Division of Occupational and Environmental Medicine, University of California, San Francisco, San Francisco, CA, United States.
Front Med (Lausanne). 2023 May 12;10:1081087. doi: 10.3389/fmed.2023.1081087. eCollection 2023.
Early diagnosis of Parkinson's disease (PD) is important to identify treatments to slow neurodegeneration. People who develop PD often have symptoms before the disease manifests and may be coded as diagnoses in the electronic health record (EHR).
To predict PD diagnosis, we embedded EHR data of patients onto a biomedical knowledge graph called Scalable Precision medicine Open Knowledge Engine (SPOKE) and created patient embedding vectors.
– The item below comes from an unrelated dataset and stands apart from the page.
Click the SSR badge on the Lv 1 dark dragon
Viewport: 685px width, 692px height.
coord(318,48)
We trained and validated a classifier using these vectors from 3,004 PD patients, restricting records to 1, 3, and 5 years before diagnosis, and 457,197 non-PD group.
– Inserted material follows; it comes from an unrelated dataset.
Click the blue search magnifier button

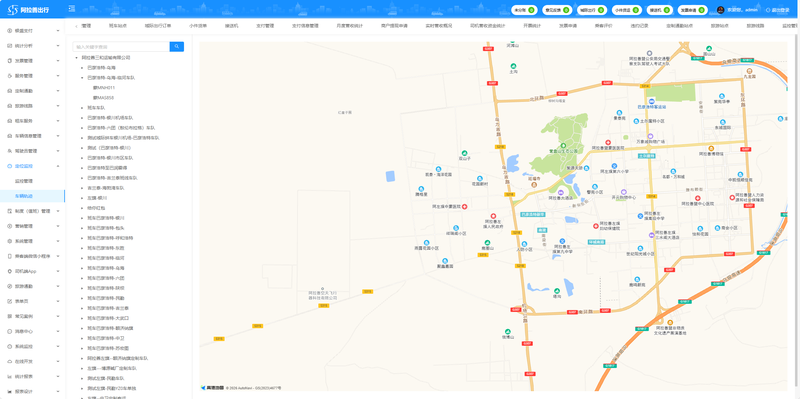coord(177,46)
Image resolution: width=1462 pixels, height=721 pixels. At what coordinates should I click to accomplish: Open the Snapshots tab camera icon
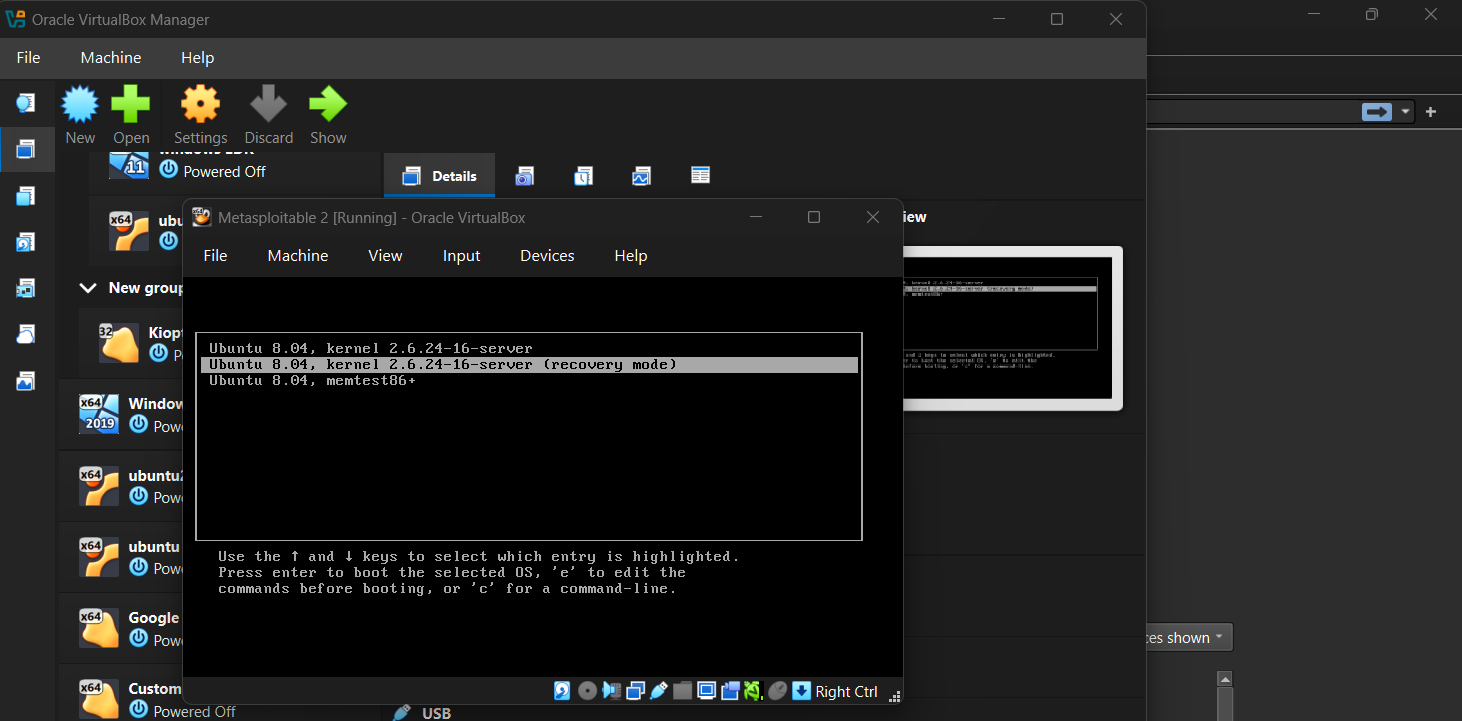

The classifier predicted PD diagnosis with moderate accuracy (AUC = 0.77 ± 0.06, 0.74 ± 0.05, 0.72 ± 0.05 at 1, 3, and 5 years) and performed better than other benchmark methods. Nodes in the SPOKE graph, among cases, revealed novel associations, while SPOKE patient vectors revealed the basis for individual risk classification.
The proposed method was able to explain the clinical predictions using the knowledge graph, thereby making the predictions clinically interpretable. Through enriching EHR data with biomedical associations, SPOKE may be a cost-efficient and personalized way to predict PD diagnosis years before its occurrence.
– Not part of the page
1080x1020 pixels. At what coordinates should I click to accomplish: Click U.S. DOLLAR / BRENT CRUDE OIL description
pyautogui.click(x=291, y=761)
帕金森病(PD)的早期诊断对于确定减缓神经退行性变的治疗方法很重要。患帕金森病的人在疾病显现之前通常会出现症状,并且可能在电子健康记录(EHR)中被编码为诊断。
为了预测帕金森病的诊断,我们将患者的电子健康记录数据嵌入到一个名为可扩展精准医学开放知识引擎(SPOKE)的生物医学知识图谱中,并创建患者嵌入向量。我们使用来自3004名帕金森病患者的这些向量训练并验证了一个分类器,将记录限制在诊断前1年、3年和5年,以及457197名非帕金森病组。
该分类器预测帕金森病诊断具有中等准确率(1年、3年和5年时的AUC分别为0.77±0.06、0.74±0.05、0.72±0.05),并且比其他基准方法表现更好。在病例中,SPOKE图谱中的节点揭示了新的关联,而SPOKE患者向量揭示了个体风险分类的基础。
所提出的方法能够使用知识图谱解释临床预测,从而使预测在临床上具有可解释性。通过用生物医学关联丰富电子健康记录数据,SPOKE可能是一种在帕金森病发生前数年预测其诊断的经济高效且个性化的方法。